Enquête
P-au-P., 19 aout 2013 [AlterPresse / Ayiti Kale Je] --- Malgré la double interdiction – les 9 aout 2012 et 10 juillet 2013 – de l’importation et de l’utilisation de la vaisselle en polystyrène expansé ou styromousse (« styrofoam » en anglais), ces produits sont encore en circulation partout dans la capitale.
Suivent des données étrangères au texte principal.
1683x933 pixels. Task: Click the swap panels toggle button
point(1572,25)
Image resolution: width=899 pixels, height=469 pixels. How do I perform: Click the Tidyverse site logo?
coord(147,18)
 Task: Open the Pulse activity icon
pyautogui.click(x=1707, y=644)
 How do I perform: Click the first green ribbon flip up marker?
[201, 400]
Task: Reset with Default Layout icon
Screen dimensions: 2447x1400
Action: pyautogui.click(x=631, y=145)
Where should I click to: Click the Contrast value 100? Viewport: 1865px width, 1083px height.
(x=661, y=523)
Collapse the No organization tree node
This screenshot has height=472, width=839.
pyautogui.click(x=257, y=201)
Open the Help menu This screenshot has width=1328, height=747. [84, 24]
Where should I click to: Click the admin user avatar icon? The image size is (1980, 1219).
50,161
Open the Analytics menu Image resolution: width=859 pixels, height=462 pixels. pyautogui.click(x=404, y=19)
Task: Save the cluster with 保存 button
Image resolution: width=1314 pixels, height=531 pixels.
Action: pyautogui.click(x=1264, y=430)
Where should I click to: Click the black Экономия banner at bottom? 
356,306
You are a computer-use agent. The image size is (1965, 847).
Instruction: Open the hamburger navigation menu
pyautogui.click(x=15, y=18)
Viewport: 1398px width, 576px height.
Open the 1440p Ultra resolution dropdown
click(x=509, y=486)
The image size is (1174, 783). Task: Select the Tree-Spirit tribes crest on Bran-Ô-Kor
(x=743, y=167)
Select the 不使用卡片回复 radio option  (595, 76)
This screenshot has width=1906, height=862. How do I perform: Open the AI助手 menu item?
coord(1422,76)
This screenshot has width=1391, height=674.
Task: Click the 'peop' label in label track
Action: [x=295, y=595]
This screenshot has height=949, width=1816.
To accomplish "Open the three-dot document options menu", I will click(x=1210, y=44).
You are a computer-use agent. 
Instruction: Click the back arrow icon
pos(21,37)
De plus, il est possible de les acheter et de les vendre en gros et en détail, au vu et au su de toutes et de tous.
La première interdiction, qui est entrée en vigueur le 1er octobre 2012, fait partie d’un arrêté qui a également prohibé l’utilisation de « sachets en polyéthylène noir », les sacs utilisés par la plupart des vendeurs et vendeuses dans les rues, ainsi que dans les pépinières partout dans le pays.
Le ministre de l’environnement à l’époque, Ronald Toussaint, n’avait pas signé, en 2012, l’arrêté, qui avait été annoncé et même salué par différents médias et sites environnementaux comme un grand pas en avant pour Haïti.
« Vu mon expérience dans le domaine, je n’ai pas signé ce document, parce que les parties prenantes, telles que les pollueurs, les importateurs et les commerçants, n’étaient pas impliqués dans l’élaboration de l’arrêté », explique l’ancien ministre Toussaint à Ayiti Kale Je (AKJ).
« L’arrêté, en tant qu’une manifestation de l’État, présentait une approche très réductrice de la façon de traiter la question des déchets en plastique ».
En dépit de l’échec évident de l’arrêté de 2012, l’administration de Michel Martelly et Laurent Lamothe vient d’adopter un nouvel arrêté libellé presque dans les mêmes termes.
« Interdiction de produire, d’importer, de commercialiser et d’utiliser, sous quelque forme que ce soit, des sacs en polyéthylène et objets en polystyrène expansés (PSE ou PS ou styrofoam) à usage alimentaire unique, tels que plateaux, barquettes, bouteilles, sachets, gobelets et assiettes », selon le journal officiel Le Moniteur du 10 juillet 2013.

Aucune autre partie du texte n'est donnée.